The algorithms were constructed in an iterative style, where types are propagated outwards from the main method. XTA had three lists associated with each method and field; one with tyeps that have been propagated to other components, current types that will be propagated in the next iteration, and new types that are propogated to the component in the current iteration. FTA and MTA use a shared set for all the methods and fields in a class.

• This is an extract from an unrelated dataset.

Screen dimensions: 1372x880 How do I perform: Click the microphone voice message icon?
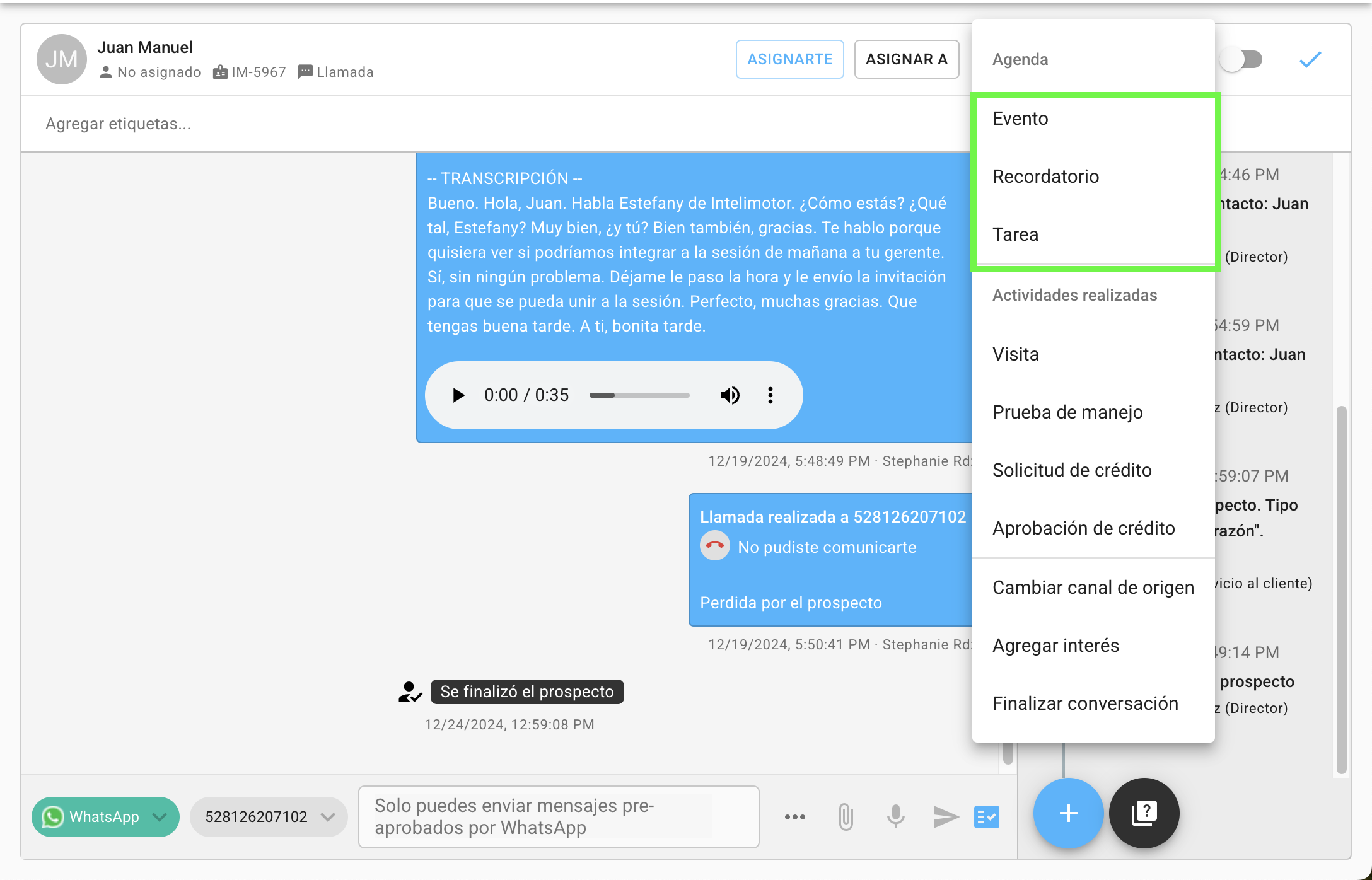[x=895, y=817]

Arrays are abstracted as classes with a field representing all of it’s elements. Methods are assumed to read an element from array A if an object of type A is propagated to the method, and the mehtod contains an aaload bytecode instruction. Array writes are treated similarly. Exceptions can also cause complex type flow between methods, since several stack frames may be skipped. Instead of implementing some way to handle type propagation of exceptions, there is one set of types that represent the type of all expressions whose static type is of type Throwable, and use that set to resolve method calls on Exception objects. This is not very precise, but the number of types involved will likely be very small. Reflective calls are dealt with by manually supplying the necessary information.

Another issue that had to be solved was the analysis of incomplete applications. Most applications use external libraries which you may not have the source for, such as the java standard library. The solution to this is to have one set of objects for all external classes. This works by assuming that any library call can call any method on an object it is passed. However, this is oftentimes quite conservative, and for some heavily-called methods the analysis is coded to not add types to the global set.

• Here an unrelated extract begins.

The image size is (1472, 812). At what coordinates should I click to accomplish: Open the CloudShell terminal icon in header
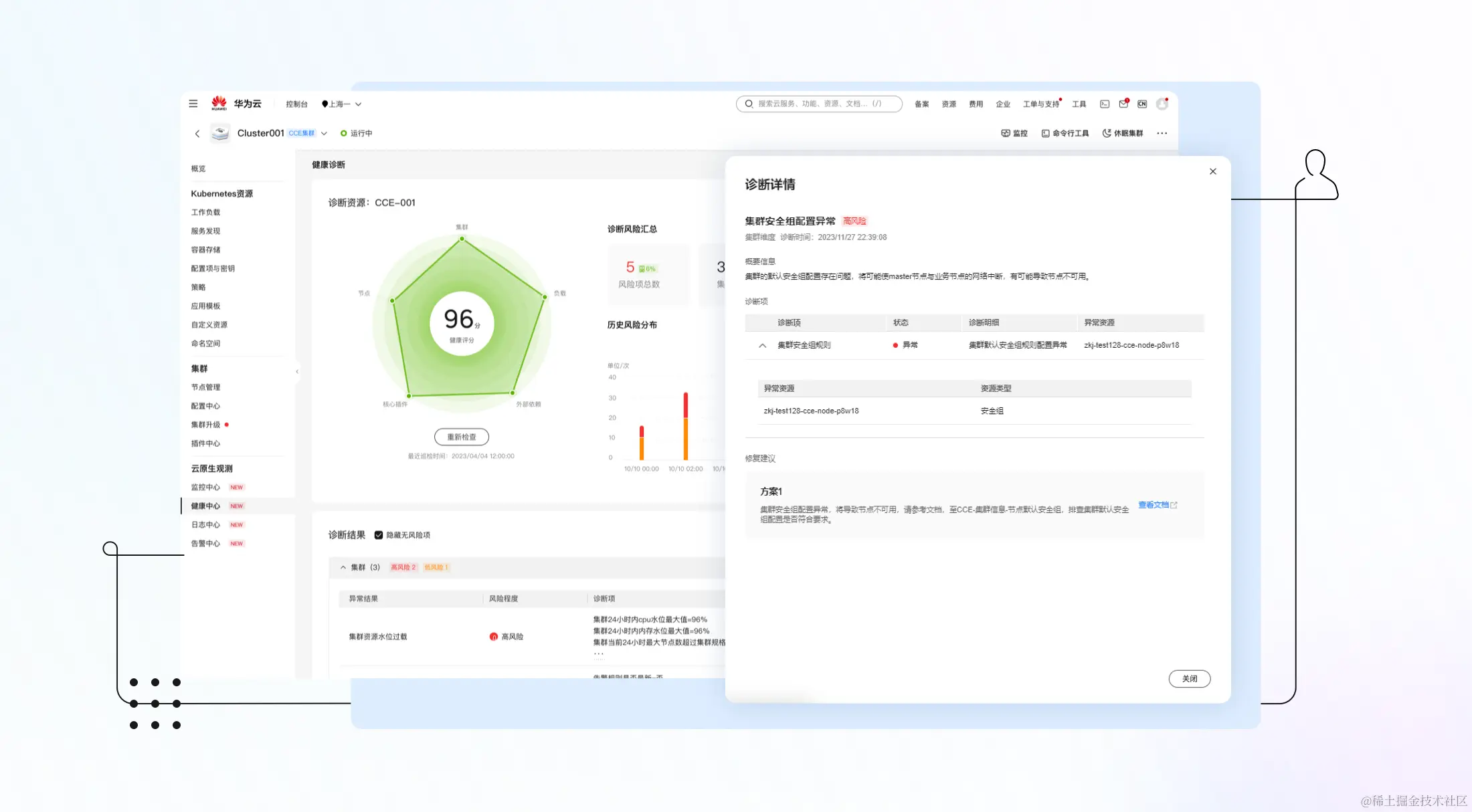(1105, 104)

12 benchmark programs were used to test the different algorithms. XTA greatly reduced the number of types available per average in methods from RTA - XTA only has 12.3% of the types being available on average. XTA averages 1.6% fewer possible method definitions than RTA, leading to more methods that can be removed. XTA also computes call graphs with an average of 7.2% fewer edges than RTA. The last comparison, the number of virtual method calls determined to be monomorphic, shows that RTA classifies 7.8% of all call sites as polymorphic and XTA classifies 7% of call sites as polymorphic. MTA and FTA both had better results than RTA, but worse than XTA.

An analysis of the running times of the various algorithms showed that RTA was the fastest, and XTA was slower than RTA by a factor of about 8.3 on average. However, there does not seem to be correlation between program size and how much slower XTA is than RTA, implying they have the same asymptotic running times. MTA and FTA were both surprisingly slightly slower than XTA, although this is probably due to a poor implementation.

XTA, FTA, and MTA all produce more accurate call graphs. FTA is usually not much worse than XTA, and so if space is at a premium it may be used over XTA. XTA is considered the best algorithm for most cases. There does not seem to be a compelling reason to use MTA over RTA.